**ASSIGNED TASK**
Restate, word for word and with no pictures, the stretch of lines in the data below that begins at the line with "Instruction: Click the" and ends at the line with "Image resolution: width=1380", inclusive.

**GIVEN DATA**
_____

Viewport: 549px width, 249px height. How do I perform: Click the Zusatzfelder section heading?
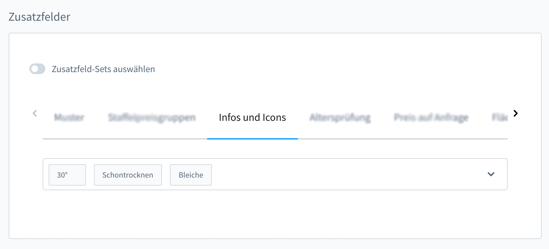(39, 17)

_____

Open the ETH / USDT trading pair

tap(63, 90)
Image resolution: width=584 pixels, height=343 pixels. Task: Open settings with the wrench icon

_____

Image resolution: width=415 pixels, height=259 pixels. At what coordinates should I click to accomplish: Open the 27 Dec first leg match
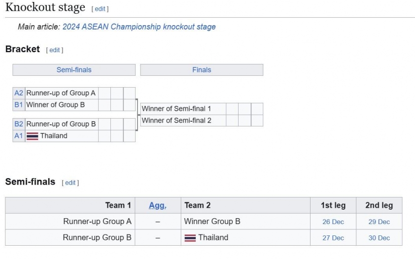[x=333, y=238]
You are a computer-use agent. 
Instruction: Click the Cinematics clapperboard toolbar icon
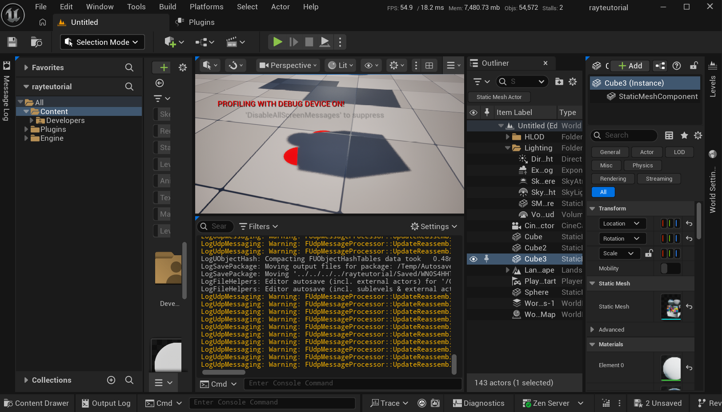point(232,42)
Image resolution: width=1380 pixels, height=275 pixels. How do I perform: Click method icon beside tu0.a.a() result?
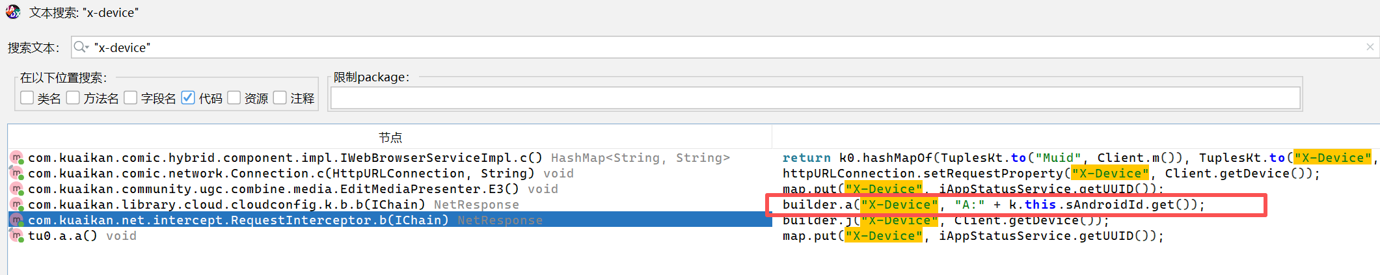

_____

**SOLVED PROBLEM**
Instruction: Click the Cinematics clapperboard toolbar icon
point(232,42)
Image resolution: width=1380 pixels, height=275 pixels. How do I perform: Click method icon beside tu0.a.a() result?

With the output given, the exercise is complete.